Sam Altman used an FT op-ed to call for a U.S.-led forum that would set AI safety standards and decide who can use the most advanced models. The invitation starts with rules, via a US-led forum with real authority to regulate the industry, but it might end with equity, with OpenAI reportedly floating a 5% stake for the government. That would give the public a real cut of the upside.
The op-ed came out of June’s G7 summit in France, where Altman says he and other AI executives sat with heads of government to talk through AI regulation. He pointed to the IAEA during the Cold War to police atomic energy, plus aviation and banking rules, as proof of concept for an international referee.
OpenAI also reportedly floated a 5% government stake in the company, pushing for other U.S. labs to pay into a dividend fund to redistribute wealth. Altman said democratic institutions must not cede their responsibilities to AI labs, and that citizens and their elected representatives must make the rules.
Why it matters
Both the equity and regulation discussions are gaining steam, with the latter growing more important in light of the Mythos saga. But as former White House AI advisor Dean W. Ball said, the question is whether the AI wealth is given directly to households, or to a government that may or may not deliver on its promises.

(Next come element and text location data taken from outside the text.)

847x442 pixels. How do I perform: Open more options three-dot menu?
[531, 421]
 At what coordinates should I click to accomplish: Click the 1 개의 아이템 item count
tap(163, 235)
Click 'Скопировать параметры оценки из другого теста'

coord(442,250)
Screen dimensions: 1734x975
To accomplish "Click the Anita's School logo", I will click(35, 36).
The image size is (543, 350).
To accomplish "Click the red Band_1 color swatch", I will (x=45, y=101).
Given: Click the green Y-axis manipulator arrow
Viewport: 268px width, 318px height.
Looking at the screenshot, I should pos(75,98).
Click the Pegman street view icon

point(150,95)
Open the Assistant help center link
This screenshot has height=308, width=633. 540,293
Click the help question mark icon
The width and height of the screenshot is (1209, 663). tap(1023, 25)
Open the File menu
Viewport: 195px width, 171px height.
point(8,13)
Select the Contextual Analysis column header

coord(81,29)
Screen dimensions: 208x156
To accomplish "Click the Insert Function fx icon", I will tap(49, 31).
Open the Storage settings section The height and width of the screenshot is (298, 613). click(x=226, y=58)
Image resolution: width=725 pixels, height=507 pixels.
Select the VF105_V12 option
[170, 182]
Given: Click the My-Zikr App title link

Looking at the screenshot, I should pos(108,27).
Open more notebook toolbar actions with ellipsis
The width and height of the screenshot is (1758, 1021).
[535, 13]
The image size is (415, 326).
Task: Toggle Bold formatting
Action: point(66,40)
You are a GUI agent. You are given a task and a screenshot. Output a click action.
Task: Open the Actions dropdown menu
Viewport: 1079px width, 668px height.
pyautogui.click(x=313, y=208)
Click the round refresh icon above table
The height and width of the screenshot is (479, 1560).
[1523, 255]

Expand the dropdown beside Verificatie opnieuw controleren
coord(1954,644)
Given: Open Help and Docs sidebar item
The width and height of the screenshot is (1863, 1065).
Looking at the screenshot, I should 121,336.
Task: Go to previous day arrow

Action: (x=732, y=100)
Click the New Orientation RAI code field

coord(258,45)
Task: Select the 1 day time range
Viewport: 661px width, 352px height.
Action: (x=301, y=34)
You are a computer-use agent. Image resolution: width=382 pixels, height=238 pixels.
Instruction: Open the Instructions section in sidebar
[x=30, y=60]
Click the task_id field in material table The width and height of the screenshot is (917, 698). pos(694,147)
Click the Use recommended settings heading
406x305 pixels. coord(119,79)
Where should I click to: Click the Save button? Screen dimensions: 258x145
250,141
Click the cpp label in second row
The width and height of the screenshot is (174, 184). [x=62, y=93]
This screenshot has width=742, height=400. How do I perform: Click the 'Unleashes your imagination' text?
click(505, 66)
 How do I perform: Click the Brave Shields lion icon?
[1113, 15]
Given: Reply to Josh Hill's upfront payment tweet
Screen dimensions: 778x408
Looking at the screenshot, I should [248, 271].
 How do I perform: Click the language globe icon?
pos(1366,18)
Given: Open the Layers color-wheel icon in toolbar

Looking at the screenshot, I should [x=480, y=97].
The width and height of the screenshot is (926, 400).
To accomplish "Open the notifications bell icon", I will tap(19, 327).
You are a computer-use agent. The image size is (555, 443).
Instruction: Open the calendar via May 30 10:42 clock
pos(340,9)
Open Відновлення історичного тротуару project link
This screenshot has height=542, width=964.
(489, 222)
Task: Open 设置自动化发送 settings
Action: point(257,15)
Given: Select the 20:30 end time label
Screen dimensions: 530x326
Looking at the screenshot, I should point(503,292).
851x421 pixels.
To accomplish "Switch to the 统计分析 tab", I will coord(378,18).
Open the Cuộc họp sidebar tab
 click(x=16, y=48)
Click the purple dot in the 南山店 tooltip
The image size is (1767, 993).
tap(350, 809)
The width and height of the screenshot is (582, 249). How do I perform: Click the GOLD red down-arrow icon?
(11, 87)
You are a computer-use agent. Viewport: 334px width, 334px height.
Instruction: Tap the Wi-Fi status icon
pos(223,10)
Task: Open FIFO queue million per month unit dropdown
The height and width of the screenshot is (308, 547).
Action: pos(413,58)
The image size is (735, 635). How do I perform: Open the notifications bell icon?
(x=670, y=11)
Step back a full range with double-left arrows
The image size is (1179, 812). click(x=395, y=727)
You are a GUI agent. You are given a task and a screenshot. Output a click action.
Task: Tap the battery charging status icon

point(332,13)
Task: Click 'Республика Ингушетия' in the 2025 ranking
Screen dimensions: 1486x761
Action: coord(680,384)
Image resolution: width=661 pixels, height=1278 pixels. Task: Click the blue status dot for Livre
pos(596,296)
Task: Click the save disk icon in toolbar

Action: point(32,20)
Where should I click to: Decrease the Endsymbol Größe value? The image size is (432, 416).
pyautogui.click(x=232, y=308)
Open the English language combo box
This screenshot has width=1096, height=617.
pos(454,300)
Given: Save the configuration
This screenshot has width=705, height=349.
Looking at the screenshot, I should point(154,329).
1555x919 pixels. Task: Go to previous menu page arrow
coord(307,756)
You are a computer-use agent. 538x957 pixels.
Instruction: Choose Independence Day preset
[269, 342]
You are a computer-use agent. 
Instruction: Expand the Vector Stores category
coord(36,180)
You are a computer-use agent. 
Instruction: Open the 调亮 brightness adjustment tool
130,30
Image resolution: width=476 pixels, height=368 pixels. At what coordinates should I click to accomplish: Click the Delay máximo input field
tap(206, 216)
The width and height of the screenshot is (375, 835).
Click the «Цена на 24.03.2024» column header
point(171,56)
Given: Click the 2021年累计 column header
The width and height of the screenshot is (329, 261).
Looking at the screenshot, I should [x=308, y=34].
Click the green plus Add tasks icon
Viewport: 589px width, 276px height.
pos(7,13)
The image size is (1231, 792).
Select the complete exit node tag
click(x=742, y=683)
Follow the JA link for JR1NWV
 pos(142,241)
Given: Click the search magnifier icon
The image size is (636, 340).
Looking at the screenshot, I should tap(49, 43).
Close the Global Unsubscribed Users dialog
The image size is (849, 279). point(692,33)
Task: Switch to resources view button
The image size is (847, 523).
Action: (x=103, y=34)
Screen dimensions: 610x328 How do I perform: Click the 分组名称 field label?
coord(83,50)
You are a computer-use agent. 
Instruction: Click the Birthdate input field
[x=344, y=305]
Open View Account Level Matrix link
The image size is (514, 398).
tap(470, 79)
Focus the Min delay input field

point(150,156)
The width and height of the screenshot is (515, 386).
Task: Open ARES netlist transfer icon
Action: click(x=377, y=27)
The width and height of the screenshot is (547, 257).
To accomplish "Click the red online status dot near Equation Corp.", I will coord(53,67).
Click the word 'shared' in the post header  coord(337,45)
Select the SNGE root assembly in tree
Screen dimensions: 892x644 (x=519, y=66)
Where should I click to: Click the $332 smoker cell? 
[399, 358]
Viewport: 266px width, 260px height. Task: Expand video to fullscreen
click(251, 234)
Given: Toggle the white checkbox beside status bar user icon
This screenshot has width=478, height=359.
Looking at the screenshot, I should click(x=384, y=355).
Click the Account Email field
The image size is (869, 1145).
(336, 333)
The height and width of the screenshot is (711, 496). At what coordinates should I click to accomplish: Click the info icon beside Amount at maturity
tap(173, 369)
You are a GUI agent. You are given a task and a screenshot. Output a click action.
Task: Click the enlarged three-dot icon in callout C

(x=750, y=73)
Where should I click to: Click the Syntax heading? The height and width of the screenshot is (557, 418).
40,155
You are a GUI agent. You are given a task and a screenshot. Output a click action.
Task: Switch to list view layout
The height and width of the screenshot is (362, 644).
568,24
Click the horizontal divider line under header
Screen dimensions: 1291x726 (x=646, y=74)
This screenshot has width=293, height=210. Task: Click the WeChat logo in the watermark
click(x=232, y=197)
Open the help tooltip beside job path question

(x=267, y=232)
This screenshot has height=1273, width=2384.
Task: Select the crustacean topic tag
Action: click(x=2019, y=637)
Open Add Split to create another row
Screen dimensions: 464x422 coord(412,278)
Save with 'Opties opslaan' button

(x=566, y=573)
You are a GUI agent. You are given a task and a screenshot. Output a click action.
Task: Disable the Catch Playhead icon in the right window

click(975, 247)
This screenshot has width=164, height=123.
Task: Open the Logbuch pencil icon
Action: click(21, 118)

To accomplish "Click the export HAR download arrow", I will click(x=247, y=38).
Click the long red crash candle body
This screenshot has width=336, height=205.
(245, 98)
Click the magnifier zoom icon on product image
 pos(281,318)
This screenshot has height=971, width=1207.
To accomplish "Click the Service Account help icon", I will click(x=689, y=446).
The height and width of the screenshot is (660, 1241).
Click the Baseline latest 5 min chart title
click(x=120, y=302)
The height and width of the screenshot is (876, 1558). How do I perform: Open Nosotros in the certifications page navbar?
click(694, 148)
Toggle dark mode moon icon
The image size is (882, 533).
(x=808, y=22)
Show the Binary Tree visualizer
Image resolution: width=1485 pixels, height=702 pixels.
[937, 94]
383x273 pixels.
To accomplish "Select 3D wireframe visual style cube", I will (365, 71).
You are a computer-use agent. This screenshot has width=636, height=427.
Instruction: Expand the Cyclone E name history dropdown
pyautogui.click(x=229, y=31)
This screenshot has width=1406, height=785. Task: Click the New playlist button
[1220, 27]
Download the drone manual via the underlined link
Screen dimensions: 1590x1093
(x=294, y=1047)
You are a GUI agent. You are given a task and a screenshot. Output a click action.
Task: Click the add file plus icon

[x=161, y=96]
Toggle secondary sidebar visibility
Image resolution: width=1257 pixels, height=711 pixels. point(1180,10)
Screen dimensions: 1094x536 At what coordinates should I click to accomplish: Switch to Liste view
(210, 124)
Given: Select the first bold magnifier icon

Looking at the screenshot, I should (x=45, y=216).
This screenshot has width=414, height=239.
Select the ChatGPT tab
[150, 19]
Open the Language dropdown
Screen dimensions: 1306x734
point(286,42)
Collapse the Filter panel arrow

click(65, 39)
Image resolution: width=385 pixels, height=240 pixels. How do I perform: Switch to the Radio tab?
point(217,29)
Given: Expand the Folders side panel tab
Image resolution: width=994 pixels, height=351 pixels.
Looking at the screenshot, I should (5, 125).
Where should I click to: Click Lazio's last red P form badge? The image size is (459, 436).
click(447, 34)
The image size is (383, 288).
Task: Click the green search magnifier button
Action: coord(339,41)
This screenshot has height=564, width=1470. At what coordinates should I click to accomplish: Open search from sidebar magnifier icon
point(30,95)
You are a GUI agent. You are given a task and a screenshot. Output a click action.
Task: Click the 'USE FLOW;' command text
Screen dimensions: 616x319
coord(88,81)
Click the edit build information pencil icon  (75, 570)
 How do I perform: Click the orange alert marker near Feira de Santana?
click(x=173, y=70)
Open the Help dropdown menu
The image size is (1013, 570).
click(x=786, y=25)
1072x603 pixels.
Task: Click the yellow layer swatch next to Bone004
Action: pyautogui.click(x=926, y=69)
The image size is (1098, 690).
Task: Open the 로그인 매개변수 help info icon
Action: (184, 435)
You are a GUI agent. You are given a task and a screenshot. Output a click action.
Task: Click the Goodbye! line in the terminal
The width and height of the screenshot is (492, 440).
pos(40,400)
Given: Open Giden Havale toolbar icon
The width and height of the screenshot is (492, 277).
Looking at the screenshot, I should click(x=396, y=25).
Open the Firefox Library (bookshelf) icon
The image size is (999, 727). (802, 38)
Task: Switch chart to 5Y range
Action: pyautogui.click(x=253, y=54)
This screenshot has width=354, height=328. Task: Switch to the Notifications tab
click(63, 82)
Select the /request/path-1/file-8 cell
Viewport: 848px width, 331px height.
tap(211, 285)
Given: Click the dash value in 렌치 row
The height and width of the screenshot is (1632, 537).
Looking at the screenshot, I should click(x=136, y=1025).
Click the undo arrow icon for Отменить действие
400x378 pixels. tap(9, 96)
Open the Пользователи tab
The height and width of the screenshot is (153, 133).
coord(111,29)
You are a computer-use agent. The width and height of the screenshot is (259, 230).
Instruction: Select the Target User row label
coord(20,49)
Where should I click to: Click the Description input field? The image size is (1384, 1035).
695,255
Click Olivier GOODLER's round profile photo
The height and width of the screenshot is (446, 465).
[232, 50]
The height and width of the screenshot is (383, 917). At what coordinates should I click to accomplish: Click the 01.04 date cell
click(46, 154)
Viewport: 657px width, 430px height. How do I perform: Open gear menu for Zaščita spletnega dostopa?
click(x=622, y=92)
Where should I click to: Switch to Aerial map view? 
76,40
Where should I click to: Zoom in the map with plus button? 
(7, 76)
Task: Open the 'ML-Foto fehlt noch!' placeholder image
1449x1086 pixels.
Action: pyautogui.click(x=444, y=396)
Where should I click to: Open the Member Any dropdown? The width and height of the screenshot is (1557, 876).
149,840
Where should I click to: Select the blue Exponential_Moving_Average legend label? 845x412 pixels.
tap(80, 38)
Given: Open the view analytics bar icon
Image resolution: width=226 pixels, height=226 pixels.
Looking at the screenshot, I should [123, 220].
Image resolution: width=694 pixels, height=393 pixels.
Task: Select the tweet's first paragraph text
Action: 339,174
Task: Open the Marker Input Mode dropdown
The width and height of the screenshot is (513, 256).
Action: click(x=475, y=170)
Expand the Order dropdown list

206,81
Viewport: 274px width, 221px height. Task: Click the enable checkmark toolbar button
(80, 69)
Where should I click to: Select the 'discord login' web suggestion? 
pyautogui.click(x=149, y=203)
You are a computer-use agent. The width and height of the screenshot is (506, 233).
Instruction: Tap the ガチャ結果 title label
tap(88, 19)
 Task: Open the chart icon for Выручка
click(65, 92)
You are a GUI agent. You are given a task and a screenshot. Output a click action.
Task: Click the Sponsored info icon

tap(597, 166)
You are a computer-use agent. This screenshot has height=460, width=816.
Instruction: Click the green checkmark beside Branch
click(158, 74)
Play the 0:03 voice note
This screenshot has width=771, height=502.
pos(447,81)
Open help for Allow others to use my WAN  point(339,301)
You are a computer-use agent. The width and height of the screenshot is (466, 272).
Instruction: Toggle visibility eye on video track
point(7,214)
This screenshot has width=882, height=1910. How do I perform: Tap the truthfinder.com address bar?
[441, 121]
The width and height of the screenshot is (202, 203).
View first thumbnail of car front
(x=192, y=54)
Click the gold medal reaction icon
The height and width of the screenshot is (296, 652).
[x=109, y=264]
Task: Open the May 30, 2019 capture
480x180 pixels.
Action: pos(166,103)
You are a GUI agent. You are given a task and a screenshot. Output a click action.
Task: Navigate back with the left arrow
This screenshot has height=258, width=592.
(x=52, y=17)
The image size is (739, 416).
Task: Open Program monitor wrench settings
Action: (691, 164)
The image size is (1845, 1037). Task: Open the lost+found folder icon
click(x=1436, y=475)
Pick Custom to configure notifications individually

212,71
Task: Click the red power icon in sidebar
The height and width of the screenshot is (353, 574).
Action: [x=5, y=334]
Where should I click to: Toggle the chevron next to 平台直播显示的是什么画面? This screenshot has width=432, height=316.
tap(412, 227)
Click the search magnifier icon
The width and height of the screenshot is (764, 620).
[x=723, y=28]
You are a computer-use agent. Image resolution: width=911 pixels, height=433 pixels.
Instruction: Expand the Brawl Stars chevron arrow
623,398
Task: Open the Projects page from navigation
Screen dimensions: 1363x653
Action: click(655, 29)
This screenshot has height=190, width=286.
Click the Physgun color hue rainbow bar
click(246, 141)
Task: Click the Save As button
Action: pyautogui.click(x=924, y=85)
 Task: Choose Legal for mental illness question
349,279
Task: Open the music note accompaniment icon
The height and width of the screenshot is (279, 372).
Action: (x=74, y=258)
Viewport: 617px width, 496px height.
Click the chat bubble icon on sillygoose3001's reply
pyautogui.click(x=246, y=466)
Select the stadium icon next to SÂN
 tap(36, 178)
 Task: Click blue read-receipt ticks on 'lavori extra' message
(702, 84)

This is not a new playbook. Regulators have overseen atomic energy, aviation, and banking. AI is simply the latest domain where industry scale has outpaced public oversight. The difference this time is that the industry itself is inviting the referee, while simultaneously asking for a share of the prize money.
Altman is betting that the same governments he wants to regulate will also become investors. That is a shrewd political move. It ties Washington’s financial interest to AI’s success, which makes regulation easier to sell and opposition harder to justify. It also means taxpayers get a piece of the upside if companies like OpenAI keep growing.
The risk is real. A government with a financial stake in an AI lab may be less willing to punish mistakes or enforce strict safety rules. There is also no guarantee the promised dividend reaches ordinary households. History is full of funds that were supposed to benefit the public but ended up absorbed into general revenue.
The 5% proposal is clever optics. It looks like populist sharing, but it also makes the state a partial owner. That shifts the conversation from whether to regulate AI to who benefits from it. Altman is keeping OpenAI ahead of the regulatory curve while appearing to yield ground.
For an industry that has spent the past year under pressure from Washington, this is a masterful re-framing. Instead of fighting regulation, OpenAI is helping design it. Instead of resisting public ownership, it is proposing a slice of equity. Whether that slice ever materialises, or becomes a genuine dividend for citizens, is a separate question.
Either way, AI policy is no longer just a technical debate. It is now a fiscal one.